Start of Material shown

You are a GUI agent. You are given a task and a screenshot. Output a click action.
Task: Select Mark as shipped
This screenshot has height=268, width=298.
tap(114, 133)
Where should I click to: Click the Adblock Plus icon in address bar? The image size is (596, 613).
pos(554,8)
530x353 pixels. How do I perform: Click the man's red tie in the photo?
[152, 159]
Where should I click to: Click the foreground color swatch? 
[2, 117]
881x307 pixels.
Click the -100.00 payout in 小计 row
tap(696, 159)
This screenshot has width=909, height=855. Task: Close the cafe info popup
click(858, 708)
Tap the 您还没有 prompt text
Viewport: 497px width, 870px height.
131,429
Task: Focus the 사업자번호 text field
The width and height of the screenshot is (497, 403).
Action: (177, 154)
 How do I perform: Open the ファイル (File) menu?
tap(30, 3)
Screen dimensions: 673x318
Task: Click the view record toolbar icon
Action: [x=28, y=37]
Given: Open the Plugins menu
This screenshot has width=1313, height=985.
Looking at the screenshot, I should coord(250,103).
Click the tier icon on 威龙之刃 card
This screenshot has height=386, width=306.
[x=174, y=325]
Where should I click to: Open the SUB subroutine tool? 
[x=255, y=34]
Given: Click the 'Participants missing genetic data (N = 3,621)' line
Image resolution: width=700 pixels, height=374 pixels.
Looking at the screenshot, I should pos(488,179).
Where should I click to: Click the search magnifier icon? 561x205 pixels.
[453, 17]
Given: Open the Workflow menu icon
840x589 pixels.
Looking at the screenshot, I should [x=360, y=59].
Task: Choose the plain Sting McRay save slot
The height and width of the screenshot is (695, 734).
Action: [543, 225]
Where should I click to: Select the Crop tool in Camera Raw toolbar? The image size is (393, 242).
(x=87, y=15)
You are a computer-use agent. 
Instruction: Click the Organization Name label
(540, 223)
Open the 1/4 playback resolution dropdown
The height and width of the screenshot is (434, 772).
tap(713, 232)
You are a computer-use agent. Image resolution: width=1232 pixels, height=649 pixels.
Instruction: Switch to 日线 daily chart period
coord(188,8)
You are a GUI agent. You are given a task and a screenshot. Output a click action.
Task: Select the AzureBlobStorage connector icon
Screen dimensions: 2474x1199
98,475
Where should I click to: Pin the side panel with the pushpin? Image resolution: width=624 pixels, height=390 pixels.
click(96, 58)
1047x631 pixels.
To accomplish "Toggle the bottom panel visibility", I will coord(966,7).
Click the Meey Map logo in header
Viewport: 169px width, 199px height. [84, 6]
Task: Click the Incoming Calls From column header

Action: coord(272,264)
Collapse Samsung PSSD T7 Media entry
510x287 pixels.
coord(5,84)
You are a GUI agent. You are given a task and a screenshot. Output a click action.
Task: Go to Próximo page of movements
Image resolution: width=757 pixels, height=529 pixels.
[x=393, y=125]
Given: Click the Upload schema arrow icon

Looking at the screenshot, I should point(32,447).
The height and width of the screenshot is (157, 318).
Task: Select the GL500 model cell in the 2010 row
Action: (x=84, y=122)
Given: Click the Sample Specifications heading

End of Material shown

Could you write out all the data exactly as it is given?

You are a GUI agent. You are given a task and a screenshot. Output a click action.
Task: Select Mark as shipped
This screenshot has height=268, width=298.
tap(114, 133)
Where should I click to: Click the Adblock Plus icon in address bar? The image size is (596, 613).
pos(554,8)
530x353 pixels. How do I perform: Click the man's red tie in the photo?
[152, 159]
Where should I click to: Click the foreground color swatch? 
[2, 117]
881x307 pixels.
Click the -100.00 payout in 小计 row
tap(696, 159)
This screenshot has width=909, height=855. Task: Close the cafe info popup
click(858, 708)
Tap the 您还没有 prompt text
Viewport: 497px width, 870px height.
131,429
Task: Focus the 사업자번호 text field
The width and height of the screenshot is (497, 403).
Action: (177, 154)
 How do I perform: Open the ファイル (File) menu?
tap(30, 3)
Screen dimensions: 673x318
Task: Click the view record toolbar icon
Action: [x=28, y=37]
Given: Open the Plugins menu
This screenshot has width=1313, height=985.
Looking at the screenshot, I should coord(250,103).
Click the tier icon on 威龙之刃 card
This screenshot has height=386, width=306.
[x=174, y=325]
Where should I click to: Open the SUB subroutine tool? 
[x=255, y=34]
Given: Click the 'Participants missing genetic data (N = 3,621)' line
Image resolution: width=700 pixels, height=374 pixels.
Looking at the screenshot, I should pos(488,179).
Where should I click to: Click the search magnifier icon? 561x205 pixels.
[453, 17]
Given: Open the Workflow menu icon
840x589 pixels.
Looking at the screenshot, I should [x=360, y=59].
Task: Choose the plain Sting McRay save slot
The height and width of the screenshot is (695, 734).
Action: [543, 225]
Where should I click to: Select the Crop tool in Camera Raw toolbar? The image size is (393, 242).
(x=87, y=15)
You are a computer-use agent. 
Instruction: Click the Organization Name label
(540, 223)
Open the 1/4 playback resolution dropdown
The height and width of the screenshot is (434, 772).
tap(713, 232)
You are a computer-use agent. Image resolution: width=1232 pixels, height=649 pixels.
Instruction: Switch to 日线 daily chart period
coord(188,8)
You are a GUI agent. You are given a task and a screenshot. Output a click action.
Task: Select the AzureBlobStorage connector icon
Screen dimensions: 2474x1199
98,475
Where should I click to: Pin the side panel with the pushpin? Image resolution: width=624 pixels, height=390 pixels.
click(96, 58)
1047x631 pixels.
To accomplish "Toggle the bottom panel visibility", I will coord(966,7).
Click the Meey Map logo in header
Viewport: 169px width, 199px height. [84, 6]
Task: Click the Incoming Calls From column header

Action: coord(272,264)
Collapse Samsung PSSD T7 Media entry
510x287 pixels.
coord(5,84)
You are a GUI agent. You are given a task and a screenshot. Output a click action.
Task: Go to Próximo page of movements
Image resolution: width=757 pixels, height=529 pixels.
[x=393, y=125]
Given: Click the Upload schema arrow icon

Looking at the screenshot, I should point(32,447).
The height and width of the screenshot is (157, 318).
Task: Select the GL500 model cell in the 2010 row
Action: (x=84, y=122)
Given: Click the Sample Specifications heading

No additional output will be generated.